The trail slanted back upwards, and we ran back towards the downhill slope. In previous years it was a long and winding switchback through high grass, but this year the slope had been cut, and you could barely even see the trail. It was also dangerously slippery, since we were running in the early morning, and the dew on the grass was still present. A woman two people in front of me lost her footing and went down hard in one of the turns. Fortunately she wasn't injured, and she continued on.
The switchback took us back down to the bottom, and past the starting area (but not through it), then straight up the front slope. This is, by far, the toughest part of the course. My legs felt good, but not good enough to be running up this slope, so I ran maybe 100 metres up, then walked the rest of the way. The top part is very slanted, and I ended up pushing my legs forward to make it up. Whew!
Next, another new section. Down a very short flight of cement block stairs, then into a short trail section, and down the back slope. Last year this was also a switchback, but this year it was a straight down the hill run, very tough on the quads. At the bottom we then went through a trail section called the "Goat Run" that took us halfway up the slope, then we crossed and did some very long switchbacks down to the bottom and to the start line. Loop 1 complete, only 4 more to go!
As I mentioned before, I was feeling pretty good energy and strength wise, but my blister was giving me a lot of problems. The first two laps were good, I felt good and strong, and was doing decent time. By the third lap, however, things started to change for the worse. The pain in my foot was relatively constant through the whole run, but I was now starting to tire. The sun started to peek out from the clouds, making things much hotter. Those trails I was sprinting through I was now shuffling through, and by the end, walking through. I resolved to walk most of the big up hill slopes, not even bother to try and run them. Flat and downhill, I was good with.
By the fourth lap, my stomach decided to become upset, just to add to my comfort. This affected my fueling; up to that point I'd been pretty consistent in taking both water and Gatorade, making sure not to drink too much of either. I was also eating gummi bears, my normal long run fueling aid. But it all wasn't sitting very well. I started walking for a minute after the water stations, in the hope of settling things down more. But it wasn't working.
The last lap was sheer willpower, to just get through it. All I kept thinking of in my head was: YOU CAN DO IT! ONE KM AT A TIME! I stopped and cheered my fellow ENDURrunners on, even standing aside while they blew by me. I could see that several of them were also having a very hard time on this stage. We were all suffering together.

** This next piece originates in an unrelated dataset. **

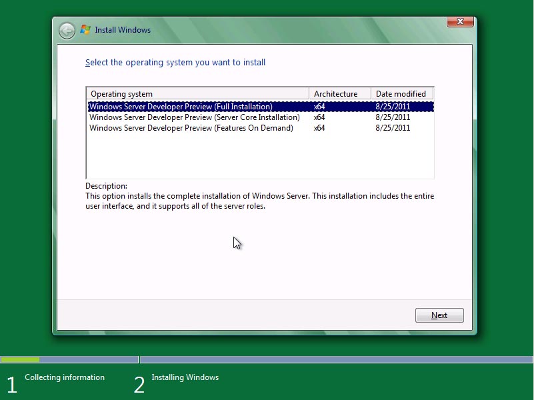Sort by Operating system column header
The width and height of the screenshot is (534, 400).
coord(197,94)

Finally, that last switchback was done, and I could see the finish. The roar from the spectators and runners finished the stage was so loud! I felt a great surge of energy and ran through the finish, happy it was done. I finished the stage in a personal worst time of 3:25 (compare that with 2:59 in 2009), but I was happy to have survived Chicopee! I was also happy to see my friend Steve and his wife Rachel had driven out to cheer us on. Thanks for your support!